Yes, and it shows the routes they took, so we can figure out what facilitated the virus’s spread, like trains, planes, and coast-to-coast travel. Even if it’s a little backward looking, these are things that will tell us what worked and will give us an indication for how to continue to contain it and potentially lockdown specific areas, rather than put in place large-scale countrywide lockdowns.
Contact tracing is especially important for this. As we come out of lockdowns, one of the best ways to contain this virus is test, isolate, and trace.
Because it spreads asymptomatically, if we can widen the circle out and isolate people you came into contact with, you can start stamping out transmissions and bringing it to a level you can control.
What else can we learn from a virus’s family tree?
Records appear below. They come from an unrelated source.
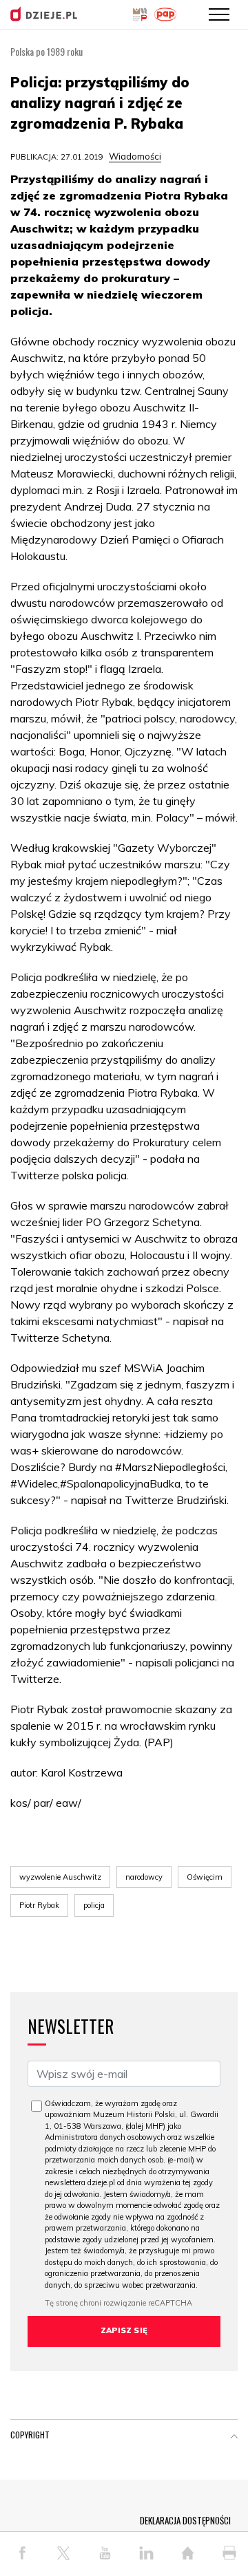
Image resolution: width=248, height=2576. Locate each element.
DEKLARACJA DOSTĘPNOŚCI (185, 2520)
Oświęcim (205, 1877)
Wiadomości (135, 156)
Another thing this can tell us is just how similar this virus is, which I think is a really common misconception circulating at the moment that it has all these mutations and it’s so different.
You say it’s very similar, so can you explain why there are so many headlines saying there are different strains?
Part of the problem is vocabulary. In virology and phylogenetics, we use the terms very loosely. It doesn’t have a hard and fast definition. We say strain – and we didn’t know this would be a bit of a public relations issue for us – but essentially when we say strains we mean two things that aren’t identical. It could be separated by one mutation; it could be separated by 300 mutations.
In the context of other viruses, this one is incredibly similar, and this has mostly to do with timing. The mutation rate of the new coronavirus is similar to other coronaviruses. There’s nothing inherently special about it.
The two most different types of strains still have less than 40 mutations, and the whole genome is 29,000 bases long. So that’s 40 out of 29,000. If you pick two strains at random, they’d be more like 10-20 variations.
What can we learn from these typos, or mutations?
Right now, we don’t have any evidence that any of these different samples are functionally different at all. It hasn’t really had the time or the pressure to adapt. All viruses want to do is make more of themselves, and this virus is doing this very well, so it’s unlikely there’s selection pressure on it right now to change or become more dangerous or deadly, because that’s not lined up with its goal of spreading.
Primarily, these mutations are mostly useful for tracking. In the longer term, if it becomes seasonal or we develop anti-viral drugs to work against it, then tracking the mutations will be very important.
So if it mutates enough then we might have to have a seasonal shot?
We’re not sure which category this will fall into. We still hope someday that we’ll have a flu vaccine but we haven’t gotten there yet. We’re just not sure what category this virus will fall in, and we don’t know much about immunity yet or how your body will be able to recognize slightly different viruses, what we call cross reactivity.
What isn't shown in the data?
[The map] can show us overall the picture of how it spreads. It shows us that the virus started in China and it spread and starts popping up. But we have to be careful how we read the data. For example, we know there’s loads of cases in Iran, but Iran has provided no samples, so we just don’t have data from there. We have to have at least one sample to reconstruct a path.
Each line [on the map] represents a hypothetical ancestor that transmitted from one country to another, but we don’t know if it’s just one or a couple. We’ll only ever reconstruct one.
The width of the line is the number of inferred transmissions, or how many times there was transmission between countries. In places with thicker lines have more transmissions. But again, if you only have two samples, the line will be thin, but there may have been more cases.